Which lines below include the string "beside"? Please show each one.

--- START ---

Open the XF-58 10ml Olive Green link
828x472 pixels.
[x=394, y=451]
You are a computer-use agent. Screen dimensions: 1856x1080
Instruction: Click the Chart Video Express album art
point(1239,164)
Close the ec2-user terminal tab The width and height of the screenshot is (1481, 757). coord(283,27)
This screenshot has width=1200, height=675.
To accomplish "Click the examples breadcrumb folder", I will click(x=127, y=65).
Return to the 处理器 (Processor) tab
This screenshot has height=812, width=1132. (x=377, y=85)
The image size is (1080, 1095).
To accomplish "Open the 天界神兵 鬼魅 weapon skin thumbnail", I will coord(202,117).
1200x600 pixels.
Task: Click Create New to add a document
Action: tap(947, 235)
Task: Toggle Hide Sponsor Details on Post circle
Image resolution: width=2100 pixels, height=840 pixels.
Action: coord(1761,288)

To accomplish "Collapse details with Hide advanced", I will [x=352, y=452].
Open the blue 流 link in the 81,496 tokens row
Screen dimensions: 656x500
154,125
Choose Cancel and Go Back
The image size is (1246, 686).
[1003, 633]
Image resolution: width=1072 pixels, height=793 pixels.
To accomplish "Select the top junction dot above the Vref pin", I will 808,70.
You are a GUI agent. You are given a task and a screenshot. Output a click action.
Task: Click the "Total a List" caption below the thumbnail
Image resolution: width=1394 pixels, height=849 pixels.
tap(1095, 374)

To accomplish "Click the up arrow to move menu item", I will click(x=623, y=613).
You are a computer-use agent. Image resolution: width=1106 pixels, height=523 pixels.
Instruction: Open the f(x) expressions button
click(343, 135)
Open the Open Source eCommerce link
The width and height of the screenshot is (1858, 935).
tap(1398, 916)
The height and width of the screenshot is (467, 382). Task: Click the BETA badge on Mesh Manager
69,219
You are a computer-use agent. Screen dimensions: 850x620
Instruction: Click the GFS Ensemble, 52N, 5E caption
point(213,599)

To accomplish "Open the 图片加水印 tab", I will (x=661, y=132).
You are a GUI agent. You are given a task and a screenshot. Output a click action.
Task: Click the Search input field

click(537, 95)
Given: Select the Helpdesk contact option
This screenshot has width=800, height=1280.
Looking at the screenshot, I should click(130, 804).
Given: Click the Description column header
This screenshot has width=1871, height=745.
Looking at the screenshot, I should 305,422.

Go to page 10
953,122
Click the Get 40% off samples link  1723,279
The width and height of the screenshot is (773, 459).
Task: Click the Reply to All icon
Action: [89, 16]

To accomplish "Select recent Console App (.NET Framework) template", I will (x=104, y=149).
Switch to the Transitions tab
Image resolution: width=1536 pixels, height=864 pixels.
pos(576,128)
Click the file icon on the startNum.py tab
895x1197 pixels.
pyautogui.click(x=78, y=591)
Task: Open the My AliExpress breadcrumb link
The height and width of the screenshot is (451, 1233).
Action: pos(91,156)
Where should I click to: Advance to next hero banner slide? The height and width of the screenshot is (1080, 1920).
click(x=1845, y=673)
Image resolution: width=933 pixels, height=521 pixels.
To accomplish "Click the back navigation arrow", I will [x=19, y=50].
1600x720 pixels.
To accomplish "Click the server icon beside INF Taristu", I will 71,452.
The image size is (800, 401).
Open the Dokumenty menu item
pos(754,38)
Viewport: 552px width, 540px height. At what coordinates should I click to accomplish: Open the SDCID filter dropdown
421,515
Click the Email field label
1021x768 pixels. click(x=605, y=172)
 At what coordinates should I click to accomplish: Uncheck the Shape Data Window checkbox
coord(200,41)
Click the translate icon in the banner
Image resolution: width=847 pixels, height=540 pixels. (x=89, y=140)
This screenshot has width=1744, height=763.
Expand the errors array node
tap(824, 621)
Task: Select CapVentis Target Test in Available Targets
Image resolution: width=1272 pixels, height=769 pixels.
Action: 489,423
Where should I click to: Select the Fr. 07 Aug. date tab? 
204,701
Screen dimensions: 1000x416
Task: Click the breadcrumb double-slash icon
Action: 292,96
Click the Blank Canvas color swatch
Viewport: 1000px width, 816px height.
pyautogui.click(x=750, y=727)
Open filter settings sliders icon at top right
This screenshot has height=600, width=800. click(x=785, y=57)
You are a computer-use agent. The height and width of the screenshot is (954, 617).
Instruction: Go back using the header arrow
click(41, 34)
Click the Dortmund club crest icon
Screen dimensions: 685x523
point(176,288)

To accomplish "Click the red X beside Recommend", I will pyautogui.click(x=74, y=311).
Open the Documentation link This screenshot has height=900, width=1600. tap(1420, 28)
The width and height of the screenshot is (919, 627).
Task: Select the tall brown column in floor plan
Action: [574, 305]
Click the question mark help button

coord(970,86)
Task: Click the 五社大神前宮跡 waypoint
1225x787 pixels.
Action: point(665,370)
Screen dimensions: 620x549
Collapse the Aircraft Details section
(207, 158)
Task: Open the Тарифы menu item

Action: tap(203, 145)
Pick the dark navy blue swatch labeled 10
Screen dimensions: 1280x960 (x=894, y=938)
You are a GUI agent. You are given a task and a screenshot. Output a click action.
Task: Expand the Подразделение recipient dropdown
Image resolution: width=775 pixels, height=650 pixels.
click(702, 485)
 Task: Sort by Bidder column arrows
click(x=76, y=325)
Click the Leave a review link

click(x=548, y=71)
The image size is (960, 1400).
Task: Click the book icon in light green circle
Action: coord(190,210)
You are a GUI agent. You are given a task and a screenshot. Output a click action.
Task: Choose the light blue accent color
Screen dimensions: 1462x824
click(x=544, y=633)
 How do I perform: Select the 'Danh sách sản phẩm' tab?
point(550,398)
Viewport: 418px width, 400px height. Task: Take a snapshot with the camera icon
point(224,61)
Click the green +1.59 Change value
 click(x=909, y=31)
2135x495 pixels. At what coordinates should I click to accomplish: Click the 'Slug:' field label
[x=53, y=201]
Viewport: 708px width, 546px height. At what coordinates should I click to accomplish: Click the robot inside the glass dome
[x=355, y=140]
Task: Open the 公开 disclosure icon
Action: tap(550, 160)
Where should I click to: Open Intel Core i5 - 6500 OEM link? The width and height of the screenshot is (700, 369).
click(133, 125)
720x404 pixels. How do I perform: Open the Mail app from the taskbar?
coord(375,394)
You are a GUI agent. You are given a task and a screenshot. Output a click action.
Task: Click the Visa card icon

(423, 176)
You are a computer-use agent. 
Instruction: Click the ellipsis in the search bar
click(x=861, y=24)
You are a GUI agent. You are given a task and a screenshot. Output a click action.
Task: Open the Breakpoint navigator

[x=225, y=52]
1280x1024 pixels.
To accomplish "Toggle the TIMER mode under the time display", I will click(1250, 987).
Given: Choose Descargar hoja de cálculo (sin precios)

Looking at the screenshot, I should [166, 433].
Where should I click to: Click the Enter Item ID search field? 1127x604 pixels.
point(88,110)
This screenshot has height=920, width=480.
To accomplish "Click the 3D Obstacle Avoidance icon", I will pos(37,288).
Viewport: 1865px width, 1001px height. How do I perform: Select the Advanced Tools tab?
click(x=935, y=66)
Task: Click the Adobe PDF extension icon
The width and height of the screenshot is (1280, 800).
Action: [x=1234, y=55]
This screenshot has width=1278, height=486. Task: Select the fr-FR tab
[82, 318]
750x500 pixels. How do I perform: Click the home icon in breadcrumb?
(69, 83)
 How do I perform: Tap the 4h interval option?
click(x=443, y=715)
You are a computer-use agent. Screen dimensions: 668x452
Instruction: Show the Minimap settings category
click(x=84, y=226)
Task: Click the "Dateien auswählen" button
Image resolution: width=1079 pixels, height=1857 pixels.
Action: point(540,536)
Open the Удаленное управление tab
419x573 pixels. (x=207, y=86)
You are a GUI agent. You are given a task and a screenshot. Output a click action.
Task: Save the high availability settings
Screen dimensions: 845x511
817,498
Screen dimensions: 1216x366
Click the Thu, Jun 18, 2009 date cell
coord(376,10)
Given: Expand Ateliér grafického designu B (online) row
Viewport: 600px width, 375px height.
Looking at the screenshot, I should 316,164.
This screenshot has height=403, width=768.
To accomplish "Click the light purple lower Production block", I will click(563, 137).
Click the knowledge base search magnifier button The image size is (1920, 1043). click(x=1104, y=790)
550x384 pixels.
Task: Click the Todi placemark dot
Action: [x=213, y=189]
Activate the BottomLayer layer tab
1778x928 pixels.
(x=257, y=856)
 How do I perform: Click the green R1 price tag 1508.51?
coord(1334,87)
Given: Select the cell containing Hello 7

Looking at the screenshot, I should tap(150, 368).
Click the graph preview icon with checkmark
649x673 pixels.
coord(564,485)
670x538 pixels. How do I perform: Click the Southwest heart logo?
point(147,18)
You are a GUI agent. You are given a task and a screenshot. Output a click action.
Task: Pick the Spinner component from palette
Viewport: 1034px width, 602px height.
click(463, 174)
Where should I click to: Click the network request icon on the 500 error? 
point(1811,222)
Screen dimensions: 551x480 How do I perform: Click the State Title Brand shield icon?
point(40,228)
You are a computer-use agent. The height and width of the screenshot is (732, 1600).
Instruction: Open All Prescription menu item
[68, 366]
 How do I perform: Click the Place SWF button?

--- END ---

_Answer section_:
To accomplish "Click the server icon beside INF Taristu", I will 71,452.
To accomplish "Click the red X beside Recommend", I will pyautogui.click(x=74, y=311).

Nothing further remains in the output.